**Work instructions:** Copy out the data below from the line containing "Questions? Speak with" to the line containing "English ⇄ Hindi (519, 2274)", both lines included, with all images left out.

*** Supplied records ***

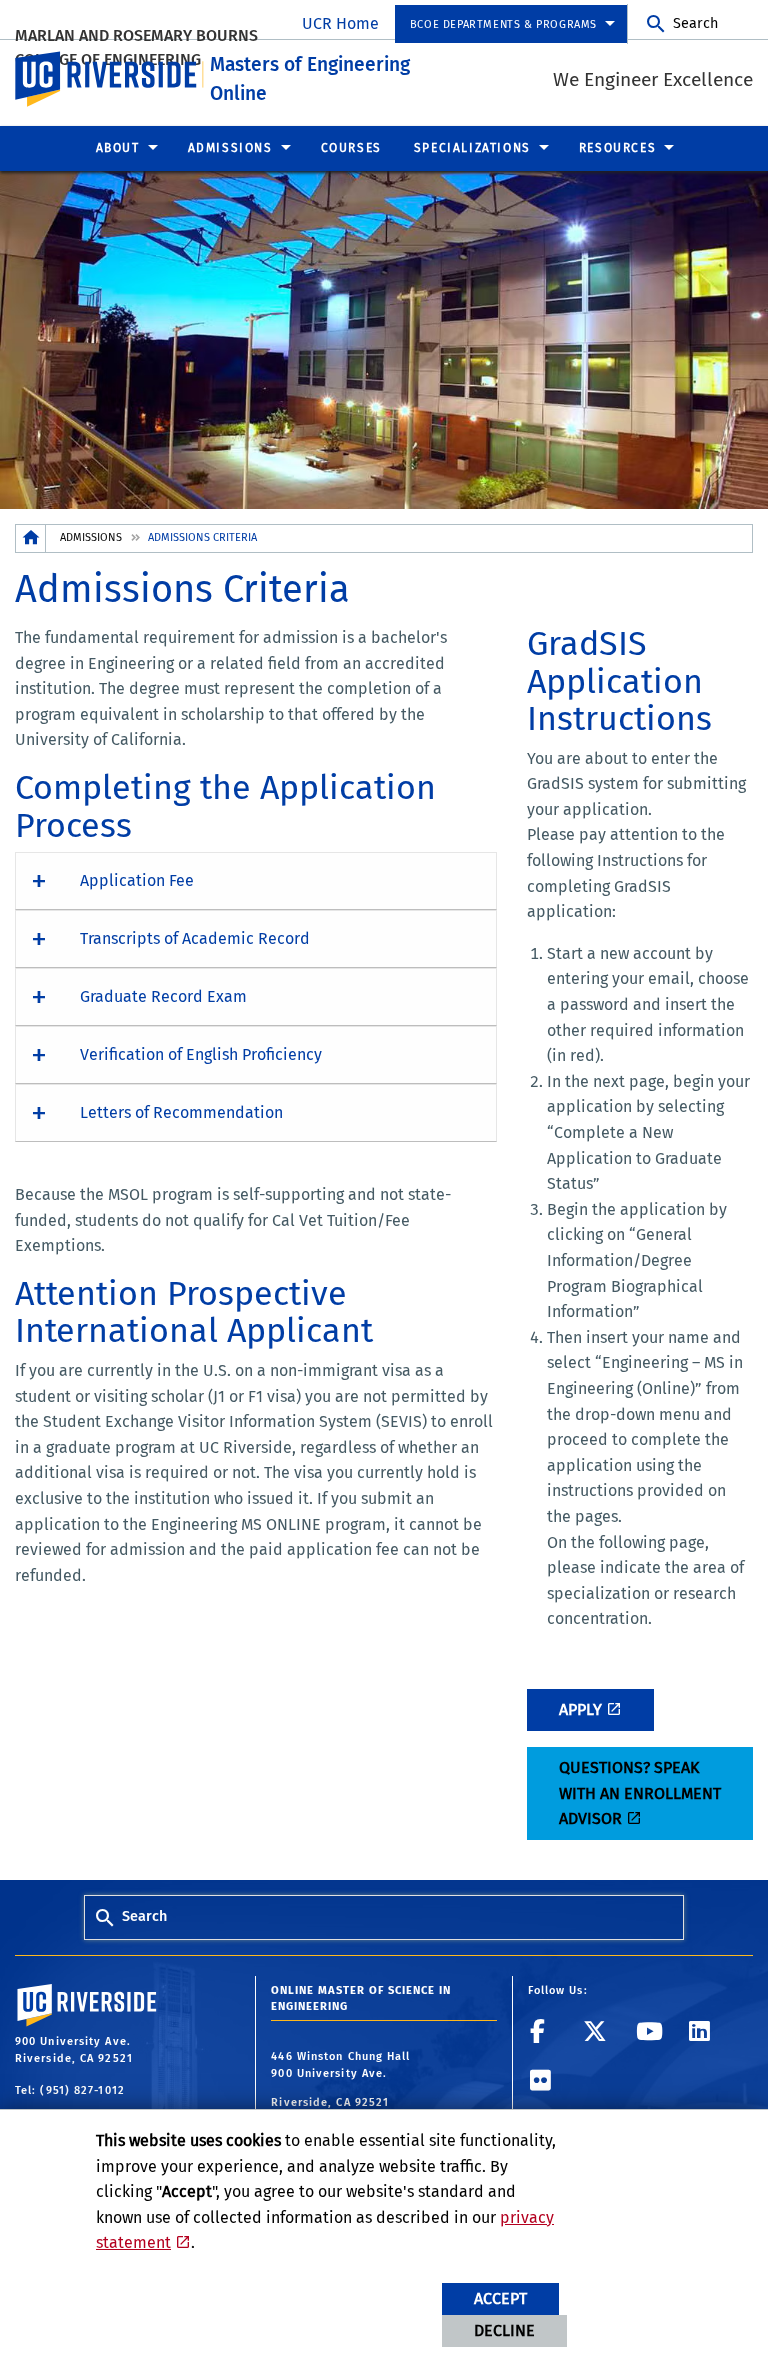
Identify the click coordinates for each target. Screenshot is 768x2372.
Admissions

***
*** Supplied records ***

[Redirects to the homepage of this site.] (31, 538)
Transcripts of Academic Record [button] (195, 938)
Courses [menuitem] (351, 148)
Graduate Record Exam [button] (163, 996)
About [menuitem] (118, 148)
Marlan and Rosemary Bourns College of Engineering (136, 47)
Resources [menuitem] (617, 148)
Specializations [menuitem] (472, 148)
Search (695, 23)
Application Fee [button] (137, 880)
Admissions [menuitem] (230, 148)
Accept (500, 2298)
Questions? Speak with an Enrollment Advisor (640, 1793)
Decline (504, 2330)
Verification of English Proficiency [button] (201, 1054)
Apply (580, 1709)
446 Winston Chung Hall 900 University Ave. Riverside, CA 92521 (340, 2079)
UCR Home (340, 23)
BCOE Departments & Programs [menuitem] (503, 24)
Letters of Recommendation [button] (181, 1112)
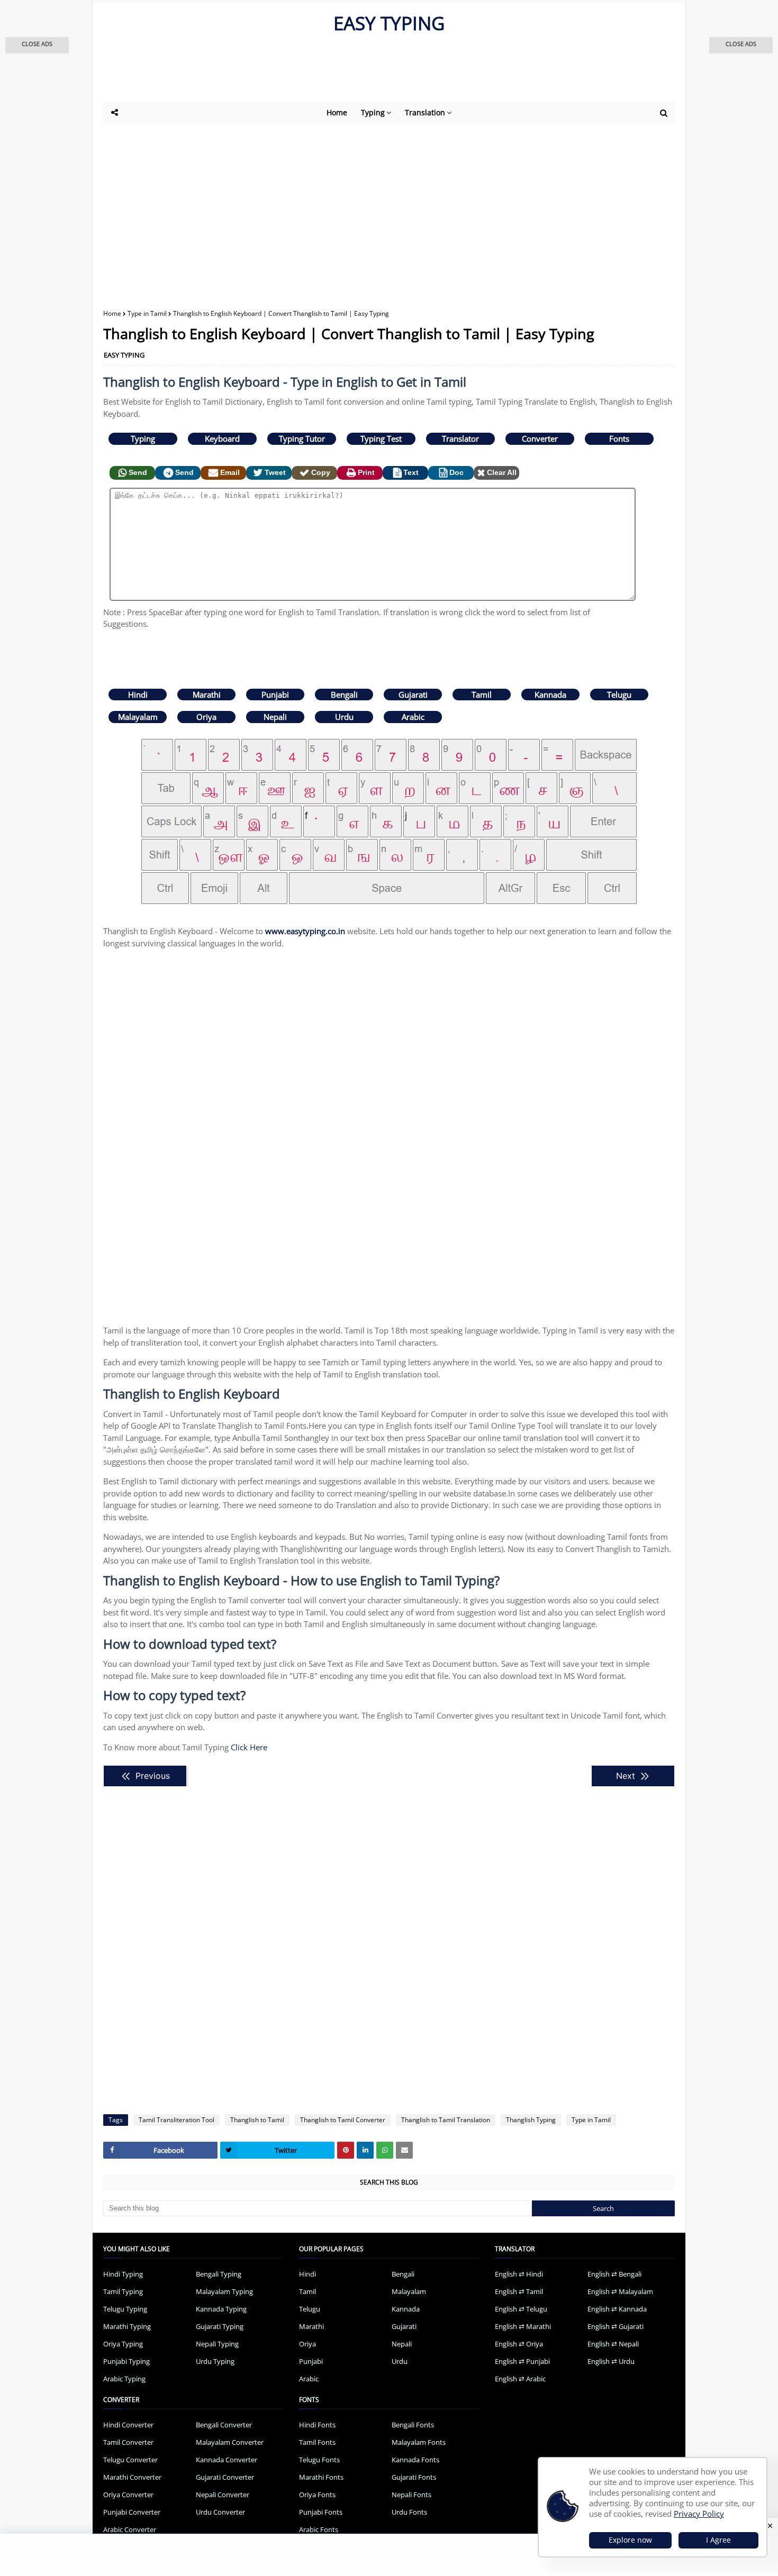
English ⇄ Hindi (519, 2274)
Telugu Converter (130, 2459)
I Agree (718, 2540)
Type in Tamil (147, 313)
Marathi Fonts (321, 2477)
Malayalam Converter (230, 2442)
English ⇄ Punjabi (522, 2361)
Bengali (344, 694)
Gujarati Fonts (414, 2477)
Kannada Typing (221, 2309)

***

**Written answer:**
Questions? Speak with an Enrollment Advisor (640, 1793)
Decline (504, 2330)
Verification of English Proficiency [button] (201, 1054)
Apply (580, 1709)
446 Winston Chung Hall 900 University Ave. Riverside, CA 92521 (340, 2079)
UCR Home (340, 23)
BCOE Departments & Programs [menuitem] (503, 24)
Letters of Recommendation [button] (181, 1112)
English ⇄ Hindi (519, 2274)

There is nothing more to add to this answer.